▶ **DATA SHOWN**
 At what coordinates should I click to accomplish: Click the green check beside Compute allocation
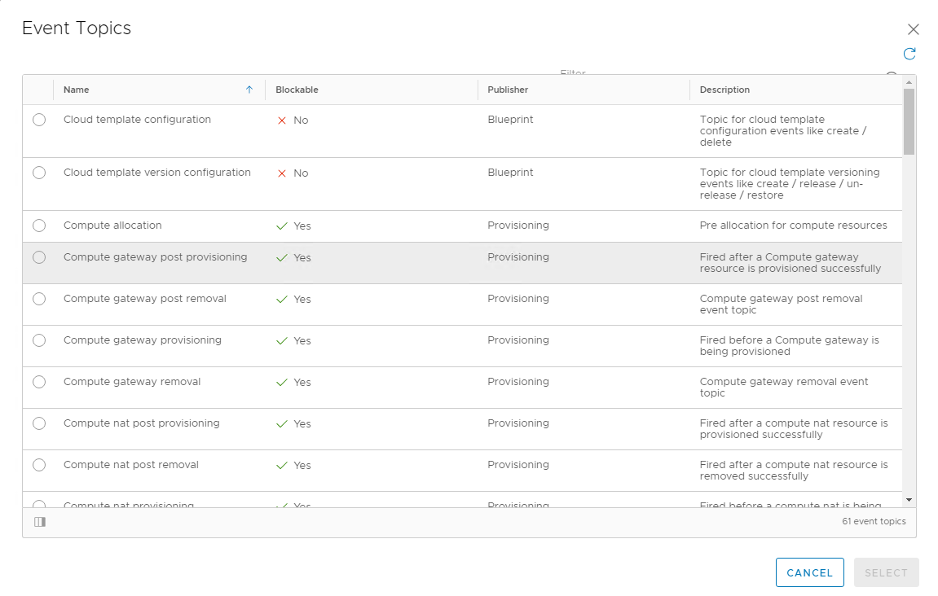(x=281, y=226)
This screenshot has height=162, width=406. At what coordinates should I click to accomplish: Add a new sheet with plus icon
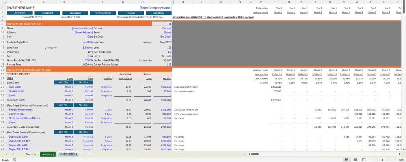[x=89, y=154]
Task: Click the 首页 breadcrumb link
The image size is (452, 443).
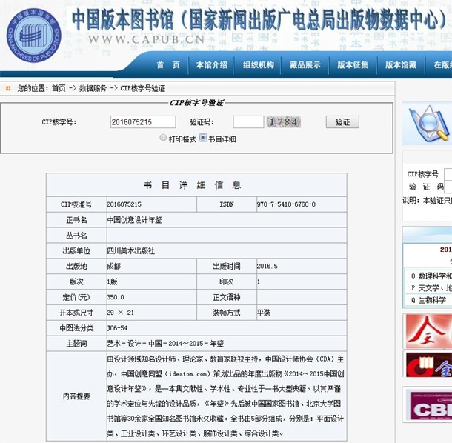Action: [59, 88]
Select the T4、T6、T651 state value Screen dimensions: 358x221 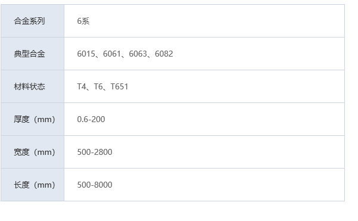point(102,86)
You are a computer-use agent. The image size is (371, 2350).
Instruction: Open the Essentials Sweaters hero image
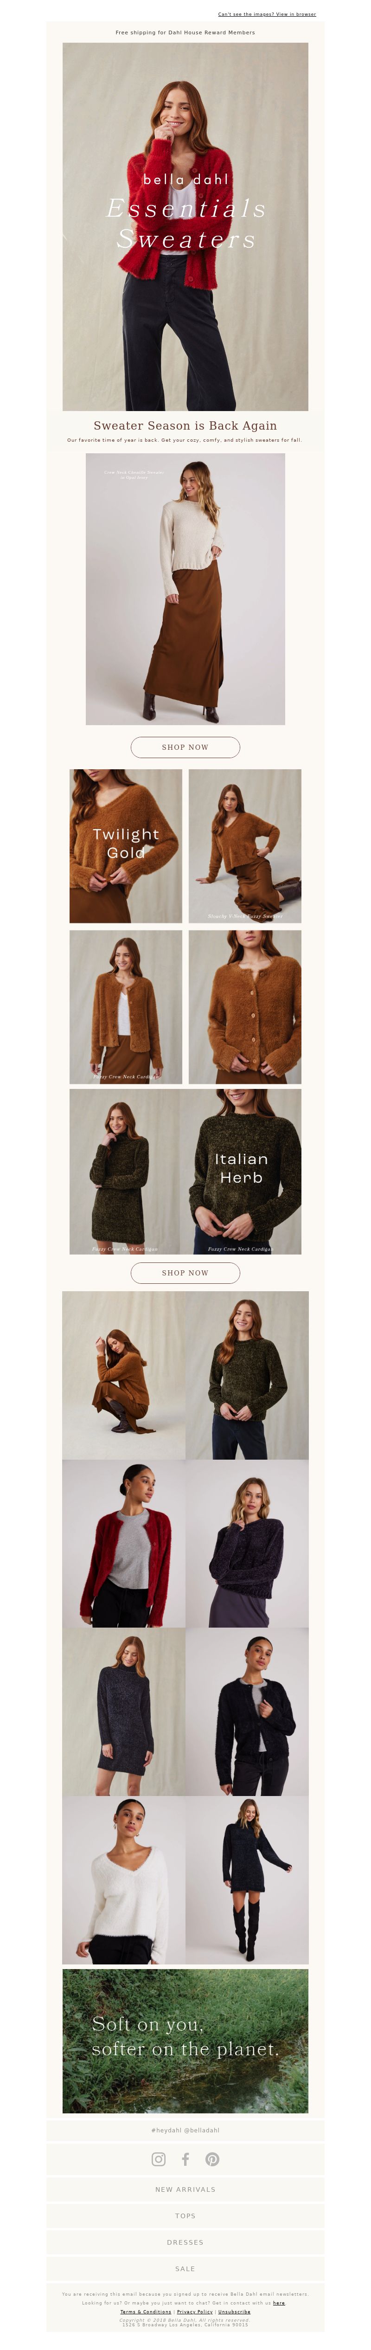point(185,226)
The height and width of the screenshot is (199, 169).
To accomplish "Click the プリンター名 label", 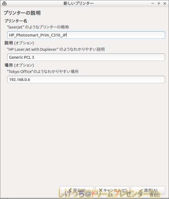I will (16, 21).
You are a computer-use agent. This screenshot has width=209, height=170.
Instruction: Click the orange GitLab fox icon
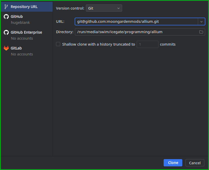coord(6,48)
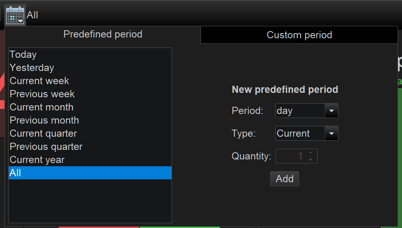
Task: Decrease Quantity with the down arrow
Action: click(x=310, y=160)
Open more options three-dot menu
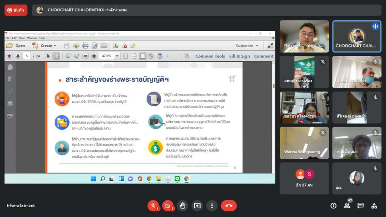Image resolution: width=386 pixels, height=217 pixels. 212,206
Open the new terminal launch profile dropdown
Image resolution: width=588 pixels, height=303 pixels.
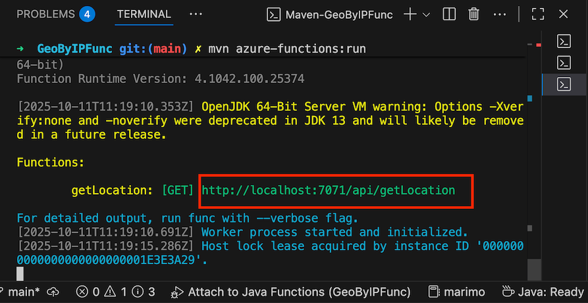(426, 14)
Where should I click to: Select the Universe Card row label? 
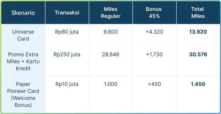pos(23,35)
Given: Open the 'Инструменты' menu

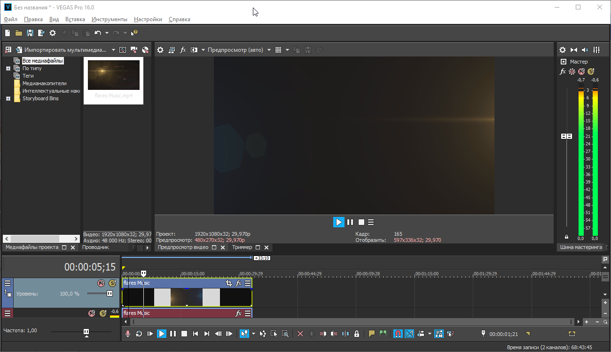Looking at the screenshot, I should (x=109, y=19).
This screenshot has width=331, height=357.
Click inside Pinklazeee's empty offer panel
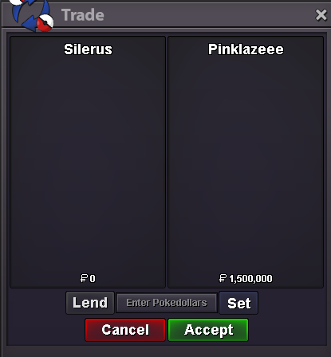tap(246, 162)
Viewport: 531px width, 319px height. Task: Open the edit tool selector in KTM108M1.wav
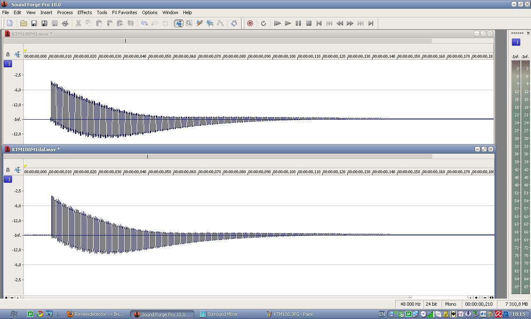17,54
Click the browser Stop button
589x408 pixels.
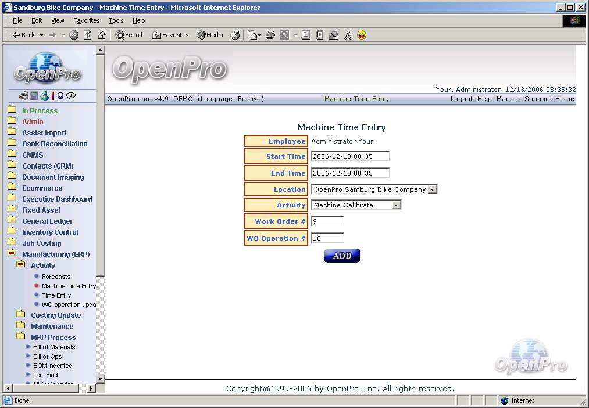(x=74, y=35)
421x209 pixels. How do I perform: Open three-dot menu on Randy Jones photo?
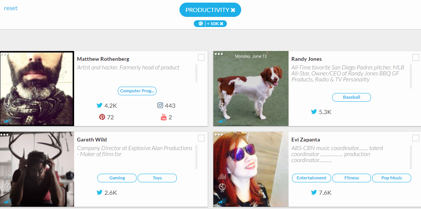[219, 54]
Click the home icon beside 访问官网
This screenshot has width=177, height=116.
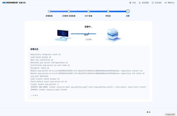pos(140,3)
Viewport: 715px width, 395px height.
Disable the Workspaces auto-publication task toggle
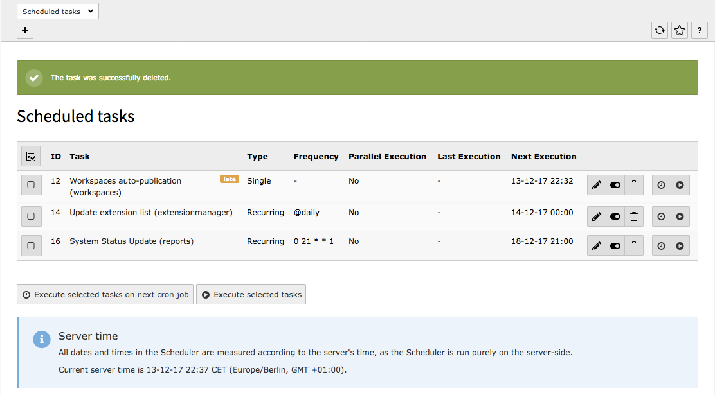(615, 185)
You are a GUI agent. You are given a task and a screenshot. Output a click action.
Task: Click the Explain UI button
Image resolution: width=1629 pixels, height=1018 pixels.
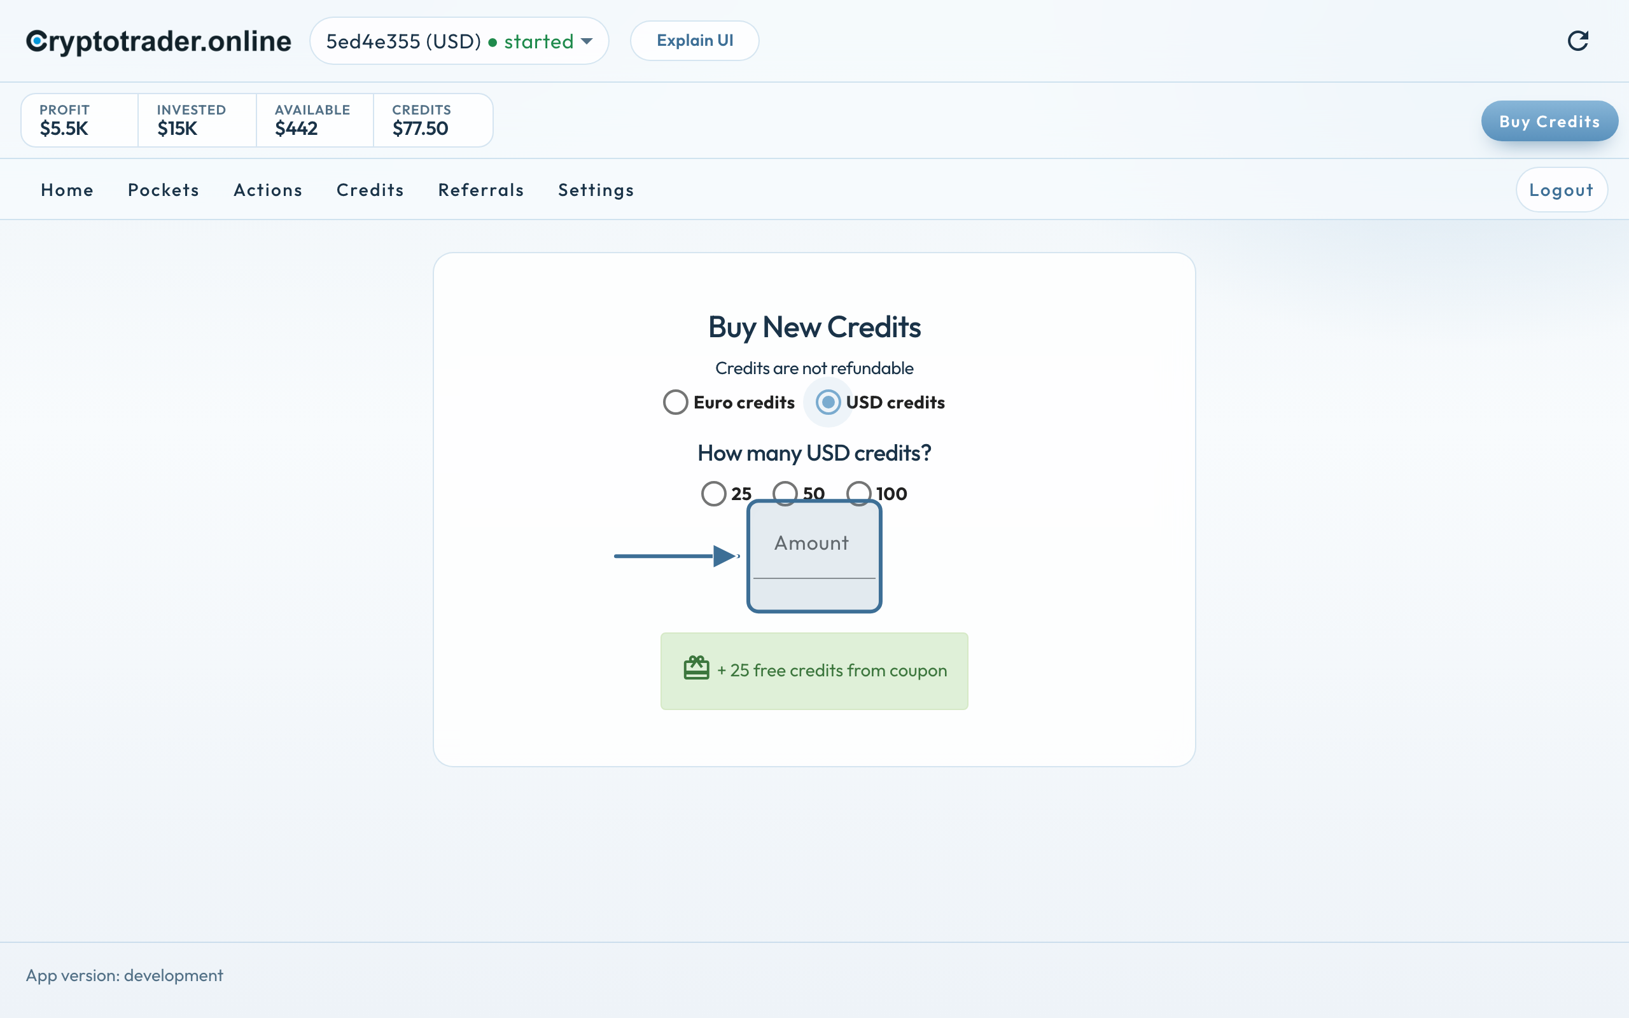point(695,40)
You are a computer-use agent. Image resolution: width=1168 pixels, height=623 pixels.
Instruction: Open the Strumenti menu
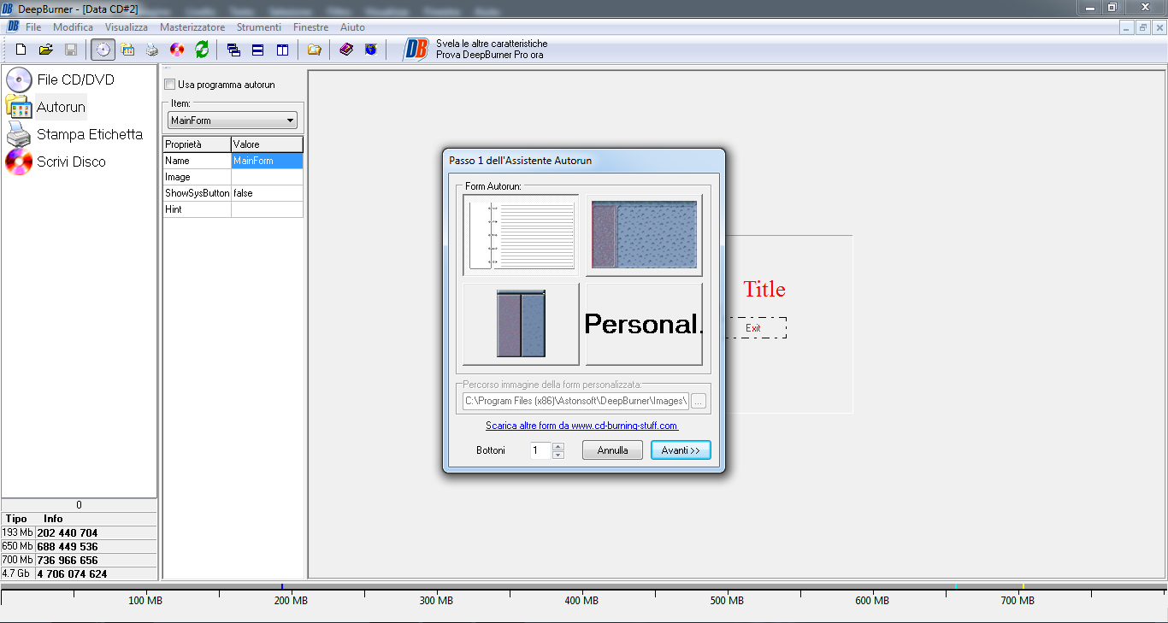pyautogui.click(x=258, y=27)
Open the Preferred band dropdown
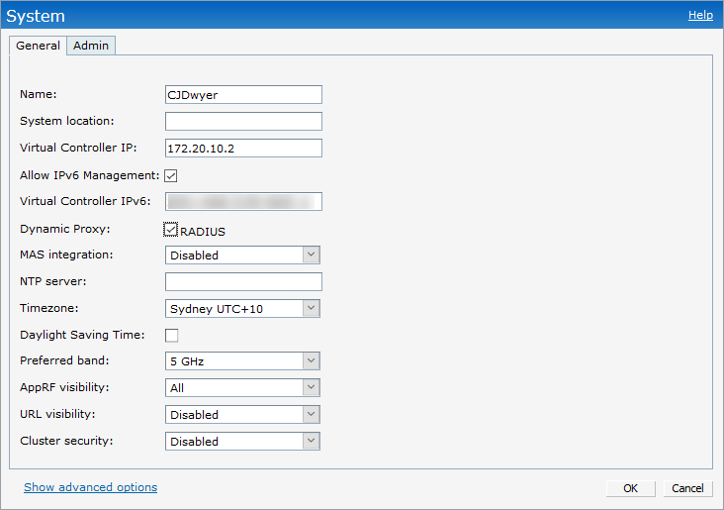724x510 pixels. coord(242,362)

▶ **AIM OF THE EXERCISE**
Take each line in the listing that has the word "agent" and copy it.

▶ **EXERCISE SOLUTION**
You are a computer-use agent. The image size is (371, 2350).
You are a computer-use agent. This screenshot has width=209, height=170.
You are a GUI agent. You are given a task and a screenshot. Output a click action.
You are a computer-use agent. Image resolution: width=1168 pixels, height=623 pixels.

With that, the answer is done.